I smoked weed before my mother’s passing, but infrequently enough that it was an occasion, and chastened enough by her scoffing at drug use to keep that small amount in check. It was the one drug I had done, besides an acid trip freshman year. The smoking didn’t increase right away, but it began gradually creeping up a few months later in March, when I took Xanax for the first time. As always, it was for fun. Tenth grade was a gray, flat square that I was determined to trample at least a bit, to keep myself alive. I didn’t question why I needed this kind of wild survival, because the daily panic attacks, constant days off from school, and anxiety that made me shake until I couldn’t type properly were the answer. I so desperately wanted to pretend that these weren’t my problems, that I was just some effigy of myself so none of this could really be affecting me. But my drug use wasn’t just about managing these symptoms: My consumption, like the panic attacks, was a side effect of grief.

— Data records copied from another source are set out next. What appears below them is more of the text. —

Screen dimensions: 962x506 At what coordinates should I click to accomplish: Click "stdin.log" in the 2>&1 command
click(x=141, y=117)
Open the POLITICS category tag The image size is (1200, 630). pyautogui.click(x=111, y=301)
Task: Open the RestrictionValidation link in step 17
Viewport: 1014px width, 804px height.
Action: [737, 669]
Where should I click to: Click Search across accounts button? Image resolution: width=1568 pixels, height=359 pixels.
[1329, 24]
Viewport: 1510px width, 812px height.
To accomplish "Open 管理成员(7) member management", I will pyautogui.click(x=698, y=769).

Results of untracked depression that, when I started therapy that same March, I’d been made to believe would be censored by Prozac and brief weekly check-ins. It was almost as if my body had made me forget my mother’s death as the source of this abjection, and was now frantically searching for some cause to remedy, finding nothing.

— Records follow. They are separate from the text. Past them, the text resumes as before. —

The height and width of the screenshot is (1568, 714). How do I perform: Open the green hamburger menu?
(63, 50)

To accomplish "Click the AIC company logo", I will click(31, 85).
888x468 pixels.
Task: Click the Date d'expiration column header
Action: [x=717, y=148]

After the hottest NYC summer on record ended, I stopped doing benzos and any kind of pill or prescribed medication. I only smoke pot now, but even “only” has its consequences. It would be foolish to lie to myself, or to anyone else, by saying that I do not smoke every day. I don’t smoke copious amounts, but that does not change the dependence. In ninth grade health and in Mind Over Matter group, the slide that received the most scoffs was always the one saying that while you cannot be physically addicted to weed, you can be psychologically addicted. Your mind can crave it: “I should smoke right now” grows into a mass that can ache until release. It can be an annoyance. It can be a hellscape. And then there is the “why” to face. Whether it needs to be painfully coaxed out from its crawlspace, or it smacks you in the face, in any form, it’s there. The cause of dependence, made up of a single path or many, is easier to neglect, to tuck away and cloak, than anyone teaching any of this will ever be able to convey. The attraction to drugs and substances is tinged with an underlying danger that I didn’t really believe in: It is controllable, it is weaker than me, it is not a brute that forces its way into my room, breaking down the front door in an unceremonious announcement of invasion. This thinking makes it tame. This makes it friendly. And it is so much easier to live this way. Especially at first.

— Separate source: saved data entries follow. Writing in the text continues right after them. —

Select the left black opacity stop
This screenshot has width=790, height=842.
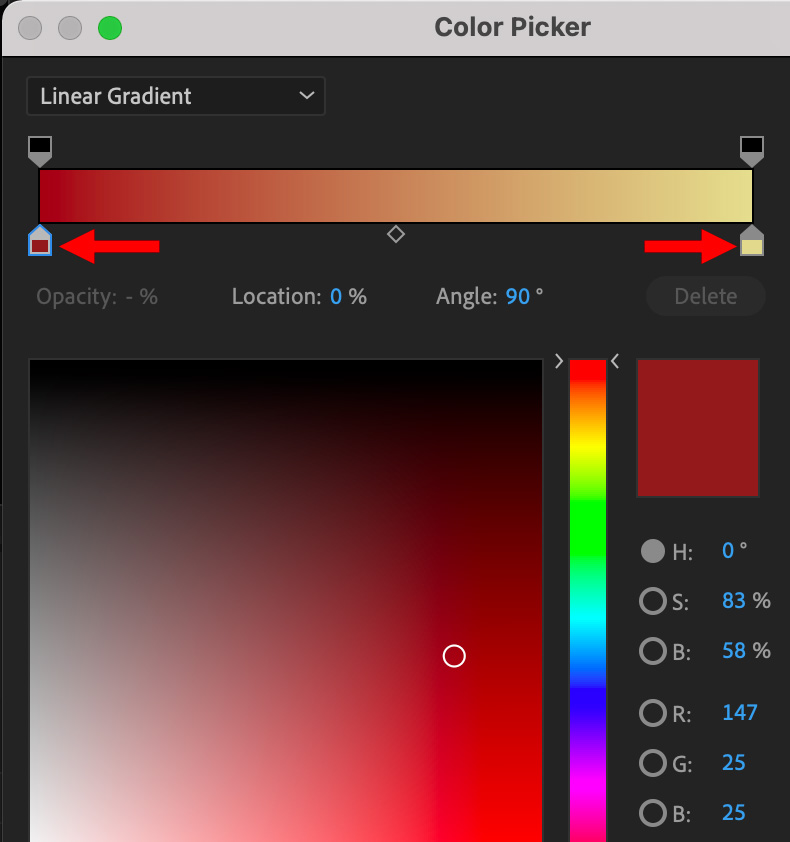pos(40,151)
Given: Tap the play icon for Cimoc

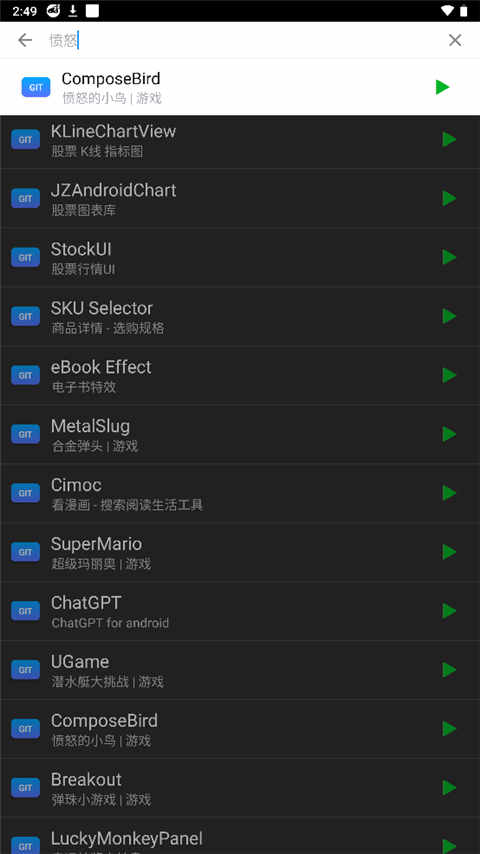Looking at the screenshot, I should (x=449, y=493).
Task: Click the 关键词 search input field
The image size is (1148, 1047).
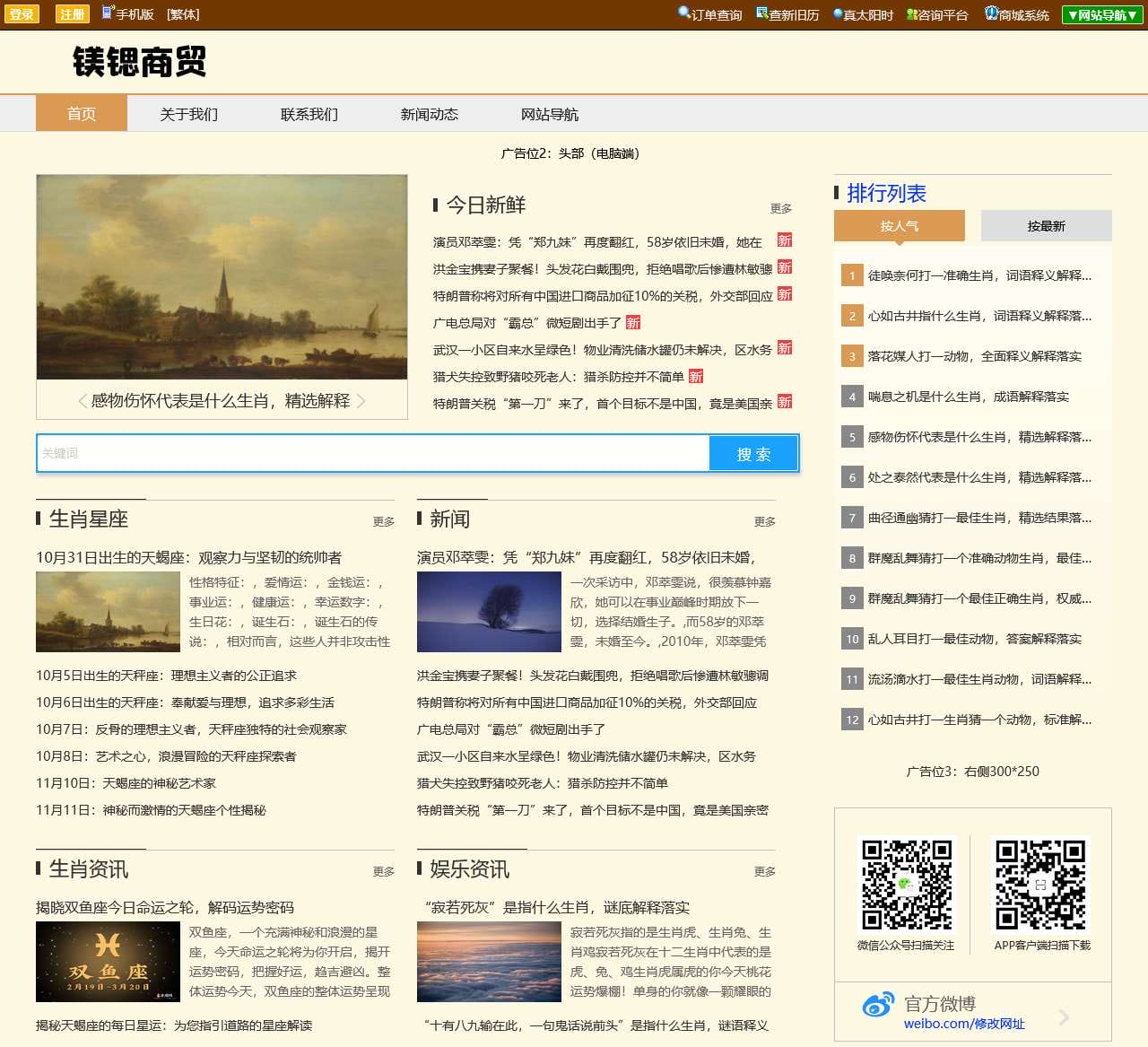Action: pyautogui.click(x=372, y=453)

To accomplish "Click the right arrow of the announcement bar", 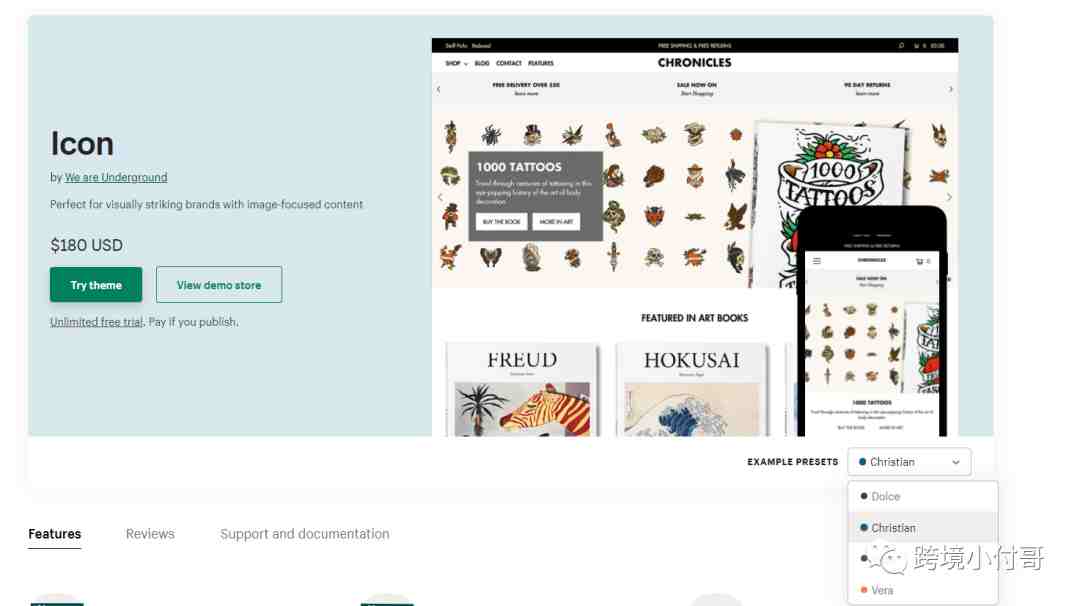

I do not realize my issue until my DBT therapist, in a fit of frustration, lays out everything that I’ve been unwilling to look at: I am grieving. I lost my best friend, my literal soulmate, and I have not been taking the adequate amount of time to confront all of my issues, especially this one. I prettify them. I smoke and they still exist but in another realm, even if it’s for a few hours. I covet the slight disconnect. She is the one therapist that feels like a mirror image of myself. The resemblance presents itself as one of those scenes where a character must confront an exact copy of itself and figure out their own weaknesses in order to prevail. I enjoy this, even though I don’t say so, because it is how I would treat myself if I could leave my body and confront myself. This is why I trust her. This is why I realize.